C’est le livre de la mer, du petit peuple qui vit accroché à ses récifs, et c’est aussi le roman de cette vertu sublime que l’on nomme persévérance.
Ce livre raconte l’humanité des bords de mer : aventuriers véreux ou honnêtes, mais toujours ambitieux ; bouges sombres où s’entassent les âmes perdues amenées là par les vents contraires en attendant de disparaître au large ; et ces guinguettes de marins où un vieux capitaines à pipe, tel le phare qui avertit des dangers, lance ses sentences à qui veut les entendre : ne prenez pas la mer aujourd’hui, la houle et les vents seront mauvais, je l’ai vu à la couleur des fleurs, à l’heure tardive du chant du coq et au vol des oiseaux marins !
La mer, tel le grand architecte, fait et détruit les fortunes.

__DONNÉES FOURNIES__.
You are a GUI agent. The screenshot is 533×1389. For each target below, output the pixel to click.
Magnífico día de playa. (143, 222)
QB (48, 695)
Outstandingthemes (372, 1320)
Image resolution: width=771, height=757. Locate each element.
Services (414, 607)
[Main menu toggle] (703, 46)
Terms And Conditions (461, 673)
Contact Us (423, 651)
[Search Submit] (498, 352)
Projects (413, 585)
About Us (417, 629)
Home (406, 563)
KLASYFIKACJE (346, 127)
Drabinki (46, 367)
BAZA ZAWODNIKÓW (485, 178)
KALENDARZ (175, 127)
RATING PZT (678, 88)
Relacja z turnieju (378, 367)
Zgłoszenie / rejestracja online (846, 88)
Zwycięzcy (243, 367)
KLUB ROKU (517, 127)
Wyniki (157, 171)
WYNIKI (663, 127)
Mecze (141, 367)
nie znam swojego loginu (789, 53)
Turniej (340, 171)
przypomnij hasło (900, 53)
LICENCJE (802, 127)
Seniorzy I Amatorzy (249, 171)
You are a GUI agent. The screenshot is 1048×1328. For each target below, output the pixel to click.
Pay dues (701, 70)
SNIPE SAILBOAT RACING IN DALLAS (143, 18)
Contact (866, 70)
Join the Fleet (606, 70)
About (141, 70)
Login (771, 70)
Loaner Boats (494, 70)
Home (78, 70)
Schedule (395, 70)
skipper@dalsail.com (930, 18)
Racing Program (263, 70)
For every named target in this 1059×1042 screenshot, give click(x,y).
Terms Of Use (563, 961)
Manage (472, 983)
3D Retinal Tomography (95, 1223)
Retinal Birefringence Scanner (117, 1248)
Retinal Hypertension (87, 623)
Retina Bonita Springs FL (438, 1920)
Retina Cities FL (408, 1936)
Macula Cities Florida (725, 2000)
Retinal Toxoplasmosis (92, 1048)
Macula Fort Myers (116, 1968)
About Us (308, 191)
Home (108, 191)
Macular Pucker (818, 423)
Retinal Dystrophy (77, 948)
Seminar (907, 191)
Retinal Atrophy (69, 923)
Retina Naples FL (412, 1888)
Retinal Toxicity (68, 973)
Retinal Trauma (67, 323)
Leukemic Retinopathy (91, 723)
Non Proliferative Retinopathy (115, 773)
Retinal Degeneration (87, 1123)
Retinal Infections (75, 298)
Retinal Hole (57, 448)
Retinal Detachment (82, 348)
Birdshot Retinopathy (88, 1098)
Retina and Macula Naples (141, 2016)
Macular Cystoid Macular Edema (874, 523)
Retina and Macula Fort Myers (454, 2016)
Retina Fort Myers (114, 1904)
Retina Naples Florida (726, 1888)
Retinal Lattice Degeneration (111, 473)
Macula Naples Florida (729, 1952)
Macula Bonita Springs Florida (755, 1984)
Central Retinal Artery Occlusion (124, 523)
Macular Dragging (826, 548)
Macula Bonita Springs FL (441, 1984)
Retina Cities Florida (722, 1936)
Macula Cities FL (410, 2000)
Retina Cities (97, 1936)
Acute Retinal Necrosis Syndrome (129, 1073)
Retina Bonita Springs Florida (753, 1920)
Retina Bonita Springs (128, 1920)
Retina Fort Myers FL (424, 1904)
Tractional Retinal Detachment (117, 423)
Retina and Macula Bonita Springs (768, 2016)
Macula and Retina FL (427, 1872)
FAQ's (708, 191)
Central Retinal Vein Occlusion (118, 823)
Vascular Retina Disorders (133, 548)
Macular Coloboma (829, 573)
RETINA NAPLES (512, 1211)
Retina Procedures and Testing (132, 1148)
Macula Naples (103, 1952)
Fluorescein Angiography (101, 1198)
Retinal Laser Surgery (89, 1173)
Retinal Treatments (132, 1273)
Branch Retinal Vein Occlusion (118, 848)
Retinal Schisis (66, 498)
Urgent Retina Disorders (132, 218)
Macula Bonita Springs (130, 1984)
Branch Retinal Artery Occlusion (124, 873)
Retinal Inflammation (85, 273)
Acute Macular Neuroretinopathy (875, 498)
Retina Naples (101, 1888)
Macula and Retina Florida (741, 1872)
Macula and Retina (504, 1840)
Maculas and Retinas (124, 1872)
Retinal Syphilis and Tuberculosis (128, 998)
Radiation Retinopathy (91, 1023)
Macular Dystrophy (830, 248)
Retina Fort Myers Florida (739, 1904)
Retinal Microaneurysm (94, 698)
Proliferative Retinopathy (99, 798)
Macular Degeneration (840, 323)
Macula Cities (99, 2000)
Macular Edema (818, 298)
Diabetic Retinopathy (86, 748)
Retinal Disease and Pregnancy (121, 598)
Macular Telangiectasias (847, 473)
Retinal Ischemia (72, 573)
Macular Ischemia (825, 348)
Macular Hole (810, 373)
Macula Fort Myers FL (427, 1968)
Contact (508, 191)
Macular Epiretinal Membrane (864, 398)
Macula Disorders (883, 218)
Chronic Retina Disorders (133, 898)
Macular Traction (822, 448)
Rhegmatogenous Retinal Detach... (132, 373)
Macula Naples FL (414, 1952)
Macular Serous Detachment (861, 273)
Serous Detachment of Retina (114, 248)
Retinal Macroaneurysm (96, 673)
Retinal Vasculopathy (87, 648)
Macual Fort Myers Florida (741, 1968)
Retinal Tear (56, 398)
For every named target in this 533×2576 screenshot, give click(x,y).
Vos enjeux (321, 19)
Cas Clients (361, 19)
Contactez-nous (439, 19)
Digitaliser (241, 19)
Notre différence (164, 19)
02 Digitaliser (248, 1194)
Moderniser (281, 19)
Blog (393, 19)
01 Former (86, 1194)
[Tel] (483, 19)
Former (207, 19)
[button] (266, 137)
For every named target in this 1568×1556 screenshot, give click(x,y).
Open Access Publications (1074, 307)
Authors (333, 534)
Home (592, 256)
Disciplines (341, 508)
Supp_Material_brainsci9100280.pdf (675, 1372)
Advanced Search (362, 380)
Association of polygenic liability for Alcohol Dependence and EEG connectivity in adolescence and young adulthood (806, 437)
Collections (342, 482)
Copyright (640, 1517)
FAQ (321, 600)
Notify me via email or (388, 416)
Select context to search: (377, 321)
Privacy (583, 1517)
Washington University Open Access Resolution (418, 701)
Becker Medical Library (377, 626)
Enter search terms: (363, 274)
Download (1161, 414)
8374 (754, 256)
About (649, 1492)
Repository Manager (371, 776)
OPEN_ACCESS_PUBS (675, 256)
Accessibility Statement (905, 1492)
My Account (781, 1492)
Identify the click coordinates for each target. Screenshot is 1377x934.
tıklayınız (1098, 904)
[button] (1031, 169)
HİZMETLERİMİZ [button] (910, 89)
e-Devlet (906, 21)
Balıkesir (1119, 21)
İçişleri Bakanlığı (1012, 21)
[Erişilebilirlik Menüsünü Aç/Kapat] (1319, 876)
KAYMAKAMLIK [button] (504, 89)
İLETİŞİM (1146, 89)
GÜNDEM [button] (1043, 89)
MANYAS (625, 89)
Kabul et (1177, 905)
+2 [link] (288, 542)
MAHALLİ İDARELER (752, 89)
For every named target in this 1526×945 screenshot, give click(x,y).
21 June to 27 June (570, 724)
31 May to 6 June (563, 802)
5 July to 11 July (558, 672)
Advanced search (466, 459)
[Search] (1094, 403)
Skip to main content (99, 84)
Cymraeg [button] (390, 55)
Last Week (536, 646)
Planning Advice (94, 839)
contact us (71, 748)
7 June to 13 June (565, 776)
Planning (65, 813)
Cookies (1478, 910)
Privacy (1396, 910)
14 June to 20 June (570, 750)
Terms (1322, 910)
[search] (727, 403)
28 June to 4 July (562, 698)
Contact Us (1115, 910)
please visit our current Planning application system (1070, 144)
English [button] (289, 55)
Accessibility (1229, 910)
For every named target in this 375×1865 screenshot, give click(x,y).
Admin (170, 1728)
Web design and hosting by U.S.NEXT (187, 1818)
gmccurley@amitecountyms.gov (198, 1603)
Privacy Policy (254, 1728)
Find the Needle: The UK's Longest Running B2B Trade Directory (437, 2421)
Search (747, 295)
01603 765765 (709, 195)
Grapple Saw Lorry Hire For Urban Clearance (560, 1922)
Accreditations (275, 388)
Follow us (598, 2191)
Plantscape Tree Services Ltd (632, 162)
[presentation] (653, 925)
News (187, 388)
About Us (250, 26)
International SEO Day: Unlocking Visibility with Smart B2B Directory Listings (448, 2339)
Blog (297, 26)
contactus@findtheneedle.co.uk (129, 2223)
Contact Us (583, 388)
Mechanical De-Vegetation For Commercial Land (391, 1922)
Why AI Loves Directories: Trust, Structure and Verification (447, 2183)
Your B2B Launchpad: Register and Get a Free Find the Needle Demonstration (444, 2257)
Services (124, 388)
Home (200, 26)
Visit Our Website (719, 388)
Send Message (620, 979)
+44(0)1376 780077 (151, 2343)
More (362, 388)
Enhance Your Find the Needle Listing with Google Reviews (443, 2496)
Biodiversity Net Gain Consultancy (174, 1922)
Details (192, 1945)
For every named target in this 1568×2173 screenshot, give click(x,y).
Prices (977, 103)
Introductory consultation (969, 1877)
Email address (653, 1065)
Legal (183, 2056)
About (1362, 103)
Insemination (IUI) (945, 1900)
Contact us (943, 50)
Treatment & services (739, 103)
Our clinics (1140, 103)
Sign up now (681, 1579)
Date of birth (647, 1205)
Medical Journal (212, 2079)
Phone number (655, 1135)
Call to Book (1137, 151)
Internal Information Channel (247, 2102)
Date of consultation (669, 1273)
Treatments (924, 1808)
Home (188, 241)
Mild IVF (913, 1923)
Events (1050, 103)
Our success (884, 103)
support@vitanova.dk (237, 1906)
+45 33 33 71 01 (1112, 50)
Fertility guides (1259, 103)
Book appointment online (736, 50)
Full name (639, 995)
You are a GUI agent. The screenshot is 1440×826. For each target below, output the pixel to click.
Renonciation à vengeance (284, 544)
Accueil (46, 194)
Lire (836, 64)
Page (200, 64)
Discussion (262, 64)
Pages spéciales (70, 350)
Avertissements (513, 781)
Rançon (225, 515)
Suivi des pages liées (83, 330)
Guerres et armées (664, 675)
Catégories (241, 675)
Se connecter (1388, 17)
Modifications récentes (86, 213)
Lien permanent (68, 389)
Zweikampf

__EXERCICE COURT__.
Recopiez à l'identique, dans le texte sur le livre de la mer, tout ce qui va de « C’est le livre » jusqu'à « oiseaux marins ! ». Les enregistrements proviennent d'une autre source que le texte.

__BONNE RÉPONSE__.
C’est le livre de la mer, du petit peuple qui vit accroché à ses récifs, et c’est aussi le roman de cette vertu sublime que l’on nomme persévérance.
Ce livre raconte l’humanité des bords de mer : aventuriers véreux ou honnêtes, mais toujours ambitieux ; bouges sombres où s’entassent les âmes perdues amenées là par les vents contraires en attendant de disparaître au large ; et ces guinguettes de marins où un vieux capitaines à pipe, tel le phare qui avertit des dangers, lance ses sentences à qui veut les entendre : ne prenez pas la mer aujourd’hui, la houle et les vents seront mauvais, je l’ai vu à la couleur des fleurs, à l’heure tardive du chant du coq et au vol des oiseaux marins !